Hálfs saga ok Hálfsrekka – Saga de Hálfr et des ses champions

25 Mai 2022

La Hálfs saga ok Hálfsrekka (« Saga de Hálfr et des ses champions » ) est une saga légendaire racontant les exploits et la mort du roi Hálfr et de ses hommes.

Cette saga légendaire évoque d’abord les ancêtres de Hálfr, en particulier son père, le roi norvégien Hjörleifr. C’est âgé de douze ans que Hálfr mena ses premières expéditions vikings, entouré d’une troupe d’élite, astreinte aux respects de règles strictes. Pendant dix-huit ans, il accumula les succès. Il fut victime de la traîtrise de son beau-père Asmundr qui, l’ayant invité avec ses hommes, mit le feu à la halle après les avoir enivrés. Presque tous moururent. Est ensuite rapporté le sort des survivants, en particulier Hrókr inn svarti, qui vengèrent la mort du roi.

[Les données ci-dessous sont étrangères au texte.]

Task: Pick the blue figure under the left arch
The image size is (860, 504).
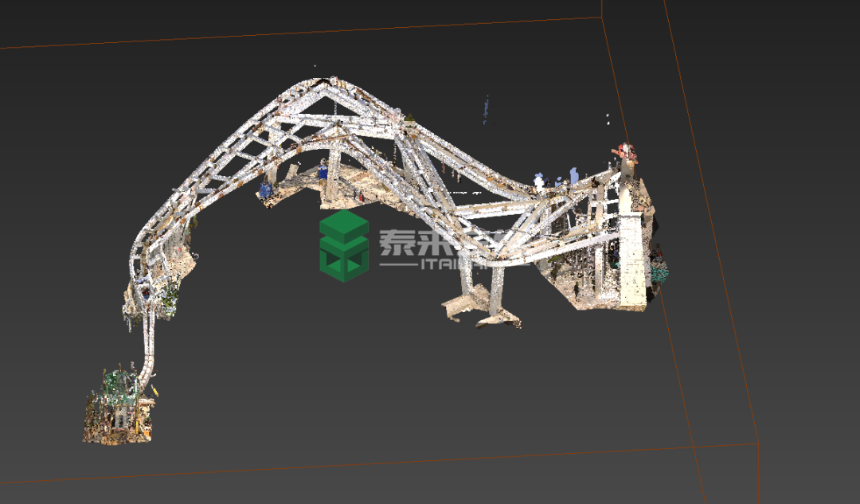Action: [265, 189]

La saga se conclut avec les descendants de Hálfr : son fils, Hjörr, et ses petits-fils, Hámundr et Geirmundr, surnommés « heljarskinn » (« peau d’enfer »), qui émigrèrent en Islande.

La saga est conservée dans un manuscrit sur parchemin du milieu du XVe siècle (GKS 2845 4to) et dans une quarantaine de manuscrits sur papier.

Elle date probablement du XIVe siècle, mais il a existé une Hróks saga svarta, composée un siècle plus tôt, et dont l’existence est attestée par le Geirmundar þáttr heljarskinns.

Les exploits de Hálfr, sa mort, la façon dont il est vengé, constituent la partie centrale de la saga, qui est principalement constituée de trois poèmes de type eddique (eddica minora: voir ci-dessous), liés entre eux par des passages en prose relativement brefs : l’Innsteinskviða (voir ci-dessous), l’Útsteinskviða (voir ci-dessous) et la Hróksviða (voir ci-dessous), peut-être datés du XIIIe siècle.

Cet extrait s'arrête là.